§ SHORT TASK
Return, character for character, the stretch of the listing below from the line containing "Open Aspen Plus" through the line containing "I will coord(319,66).", both of those lines included.
++++++++++++++++++++
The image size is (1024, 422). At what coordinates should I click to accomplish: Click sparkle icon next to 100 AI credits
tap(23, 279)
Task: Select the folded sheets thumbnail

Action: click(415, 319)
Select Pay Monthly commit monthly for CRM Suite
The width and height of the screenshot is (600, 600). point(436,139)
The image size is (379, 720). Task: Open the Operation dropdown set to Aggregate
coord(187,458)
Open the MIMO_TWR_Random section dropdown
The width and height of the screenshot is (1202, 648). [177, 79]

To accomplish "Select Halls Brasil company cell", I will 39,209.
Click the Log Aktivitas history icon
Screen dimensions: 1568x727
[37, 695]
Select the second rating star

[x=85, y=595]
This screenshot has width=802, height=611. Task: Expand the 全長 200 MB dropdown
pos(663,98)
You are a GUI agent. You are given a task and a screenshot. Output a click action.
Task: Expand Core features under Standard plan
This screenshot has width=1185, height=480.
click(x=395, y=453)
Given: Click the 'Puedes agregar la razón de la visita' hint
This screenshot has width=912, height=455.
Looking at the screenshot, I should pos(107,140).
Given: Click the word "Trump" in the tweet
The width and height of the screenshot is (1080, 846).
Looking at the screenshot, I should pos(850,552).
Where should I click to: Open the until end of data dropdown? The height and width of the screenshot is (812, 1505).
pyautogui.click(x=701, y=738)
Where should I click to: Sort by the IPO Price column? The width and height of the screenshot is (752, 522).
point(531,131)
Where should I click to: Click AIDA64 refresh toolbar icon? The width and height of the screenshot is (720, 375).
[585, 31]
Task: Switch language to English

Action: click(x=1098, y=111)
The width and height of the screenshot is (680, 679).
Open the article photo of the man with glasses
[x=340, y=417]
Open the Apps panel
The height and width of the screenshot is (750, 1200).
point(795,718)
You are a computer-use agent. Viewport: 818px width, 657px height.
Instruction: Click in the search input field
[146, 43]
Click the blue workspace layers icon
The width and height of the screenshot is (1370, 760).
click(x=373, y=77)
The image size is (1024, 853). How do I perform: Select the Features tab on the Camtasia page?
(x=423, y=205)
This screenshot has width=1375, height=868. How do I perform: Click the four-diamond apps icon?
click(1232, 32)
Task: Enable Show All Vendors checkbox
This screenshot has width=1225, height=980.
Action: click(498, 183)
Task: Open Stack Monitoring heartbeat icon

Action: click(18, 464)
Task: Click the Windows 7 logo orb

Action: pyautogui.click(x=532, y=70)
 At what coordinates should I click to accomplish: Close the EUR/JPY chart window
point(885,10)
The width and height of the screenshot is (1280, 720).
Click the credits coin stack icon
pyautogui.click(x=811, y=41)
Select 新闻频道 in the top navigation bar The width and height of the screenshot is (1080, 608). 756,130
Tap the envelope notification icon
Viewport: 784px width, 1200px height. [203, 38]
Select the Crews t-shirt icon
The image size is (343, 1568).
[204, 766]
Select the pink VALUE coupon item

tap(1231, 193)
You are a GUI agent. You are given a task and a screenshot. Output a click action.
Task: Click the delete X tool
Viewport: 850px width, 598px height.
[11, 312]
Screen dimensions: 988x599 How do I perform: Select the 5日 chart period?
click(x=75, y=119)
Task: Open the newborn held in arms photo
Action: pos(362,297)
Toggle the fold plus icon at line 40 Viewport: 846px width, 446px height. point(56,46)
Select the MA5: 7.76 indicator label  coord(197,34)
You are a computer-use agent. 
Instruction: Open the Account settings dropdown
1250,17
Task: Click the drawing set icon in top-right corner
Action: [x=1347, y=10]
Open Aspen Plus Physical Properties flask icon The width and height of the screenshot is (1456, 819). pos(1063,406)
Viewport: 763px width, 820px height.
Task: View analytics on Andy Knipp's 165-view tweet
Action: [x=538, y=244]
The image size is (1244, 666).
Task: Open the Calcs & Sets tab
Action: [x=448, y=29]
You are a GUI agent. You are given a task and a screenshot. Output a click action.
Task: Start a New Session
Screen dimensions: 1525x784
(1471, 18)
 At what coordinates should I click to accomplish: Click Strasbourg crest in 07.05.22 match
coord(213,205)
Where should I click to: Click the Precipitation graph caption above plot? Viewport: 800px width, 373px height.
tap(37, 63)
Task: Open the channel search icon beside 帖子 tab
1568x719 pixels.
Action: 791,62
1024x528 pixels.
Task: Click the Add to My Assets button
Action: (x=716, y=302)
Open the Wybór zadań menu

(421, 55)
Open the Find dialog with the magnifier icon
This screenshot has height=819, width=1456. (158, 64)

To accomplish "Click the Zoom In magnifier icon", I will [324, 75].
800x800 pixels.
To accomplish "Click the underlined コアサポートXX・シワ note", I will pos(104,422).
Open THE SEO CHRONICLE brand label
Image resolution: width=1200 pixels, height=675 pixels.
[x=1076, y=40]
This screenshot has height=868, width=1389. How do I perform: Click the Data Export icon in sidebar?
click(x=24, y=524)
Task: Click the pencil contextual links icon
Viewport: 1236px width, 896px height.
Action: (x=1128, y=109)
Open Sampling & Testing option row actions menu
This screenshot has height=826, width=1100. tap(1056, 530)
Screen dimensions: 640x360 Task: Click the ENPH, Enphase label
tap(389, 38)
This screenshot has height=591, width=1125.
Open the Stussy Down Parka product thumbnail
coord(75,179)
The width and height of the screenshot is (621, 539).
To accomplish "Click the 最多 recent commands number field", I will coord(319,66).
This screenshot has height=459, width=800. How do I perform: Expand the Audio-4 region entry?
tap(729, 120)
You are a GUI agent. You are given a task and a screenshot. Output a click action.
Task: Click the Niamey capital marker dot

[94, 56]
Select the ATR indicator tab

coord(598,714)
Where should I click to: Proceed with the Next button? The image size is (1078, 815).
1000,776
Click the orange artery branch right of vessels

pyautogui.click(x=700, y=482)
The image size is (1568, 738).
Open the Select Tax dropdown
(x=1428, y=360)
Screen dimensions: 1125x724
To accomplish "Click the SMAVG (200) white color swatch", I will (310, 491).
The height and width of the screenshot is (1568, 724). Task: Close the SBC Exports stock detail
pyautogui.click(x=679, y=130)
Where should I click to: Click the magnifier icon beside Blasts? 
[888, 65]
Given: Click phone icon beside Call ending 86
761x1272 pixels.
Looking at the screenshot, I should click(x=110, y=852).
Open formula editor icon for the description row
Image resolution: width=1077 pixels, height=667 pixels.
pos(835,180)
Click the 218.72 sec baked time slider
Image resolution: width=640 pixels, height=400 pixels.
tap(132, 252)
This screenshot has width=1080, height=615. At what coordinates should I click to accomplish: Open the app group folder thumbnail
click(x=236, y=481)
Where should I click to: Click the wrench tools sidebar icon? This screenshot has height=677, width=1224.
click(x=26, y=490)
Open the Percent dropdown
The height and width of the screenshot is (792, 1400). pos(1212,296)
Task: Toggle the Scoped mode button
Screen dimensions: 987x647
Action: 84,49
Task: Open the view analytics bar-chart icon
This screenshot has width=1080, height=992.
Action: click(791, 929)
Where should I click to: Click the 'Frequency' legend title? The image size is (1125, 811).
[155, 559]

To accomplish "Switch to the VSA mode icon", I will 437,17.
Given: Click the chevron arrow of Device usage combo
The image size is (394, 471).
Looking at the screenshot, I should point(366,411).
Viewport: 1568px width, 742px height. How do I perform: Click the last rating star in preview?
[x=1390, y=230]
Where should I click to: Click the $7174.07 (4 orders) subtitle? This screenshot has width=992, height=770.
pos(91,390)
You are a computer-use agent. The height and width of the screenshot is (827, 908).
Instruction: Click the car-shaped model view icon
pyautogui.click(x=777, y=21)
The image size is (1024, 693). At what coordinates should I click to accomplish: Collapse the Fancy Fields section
++++++++++++++++++++
§ SOLVED EXERCISE
Open Aspen Plus Physical Properties flask icon The width and height of the screenshot is (1456, 819). pos(1063,406)
Viewport: 763px width, 820px height.
Task: View analytics on Andy Knipp's 165-view tweet
Action: [x=538, y=244]
The image size is (1244, 666).
Task: Open the Calcs & Sets tab
Action: [x=448, y=29]
You are a GUI agent. You are given a task and a screenshot. Output a click action.
Task: Start a New Session
Screen dimensions: 1525x784
(1471, 18)
 At what coordinates should I click to accomplish: Click Strasbourg crest in 07.05.22 match
coord(213,205)
Where should I click to: Click the Precipitation graph caption above plot? Viewport: 800px width, 373px height.
tap(37, 63)
Task: Open the channel search icon beside 帖子 tab
1568x719 pixels.
Action: 791,62
1024x528 pixels.
Task: Click the Add to My Assets button
Action: (x=716, y=302)
Open the Wybór zadań menu

(421, 55)
Open the Find dialog with the magnifier icon
This screenshot has height=819, width=1456. (158, 64)

To accomplish "Click the Zoom In magnifier icon", I will [324, 75].
800x800 pixels.
To accomplish "Click the underlined コアサポートXX・シワ note", I will pos(104,422).
Open THE SEO CHRONICLE brand label
Image resolution: width=1200 pixels, height=675 pixels.
[x=1076, y=40]
This screenshot has height=868, width=1389. How do I perform: Click the Data Export icon in sidebar?
click(x=24, y=524)
Task: Click the pencil contextual links icon
Viewport: 1236px width, 896px height.
Action: (x=1128, y=109)
Open Sampling & Testing option row actions menu
This screenshot has height=826, width=1100. tap(1056, 530)
Screen dimensions: 640x360 Task: Click the ENPH, Enphase label
tap(389, 38)
This screenshot has height=591, width=1125.
Open the Stussy Down Parka product thumbnail
coord(75,179)
The width and height of the screenshot is (621, 539).
To accomplish "Click the 最多 recent commands number field", I will coord(319,66).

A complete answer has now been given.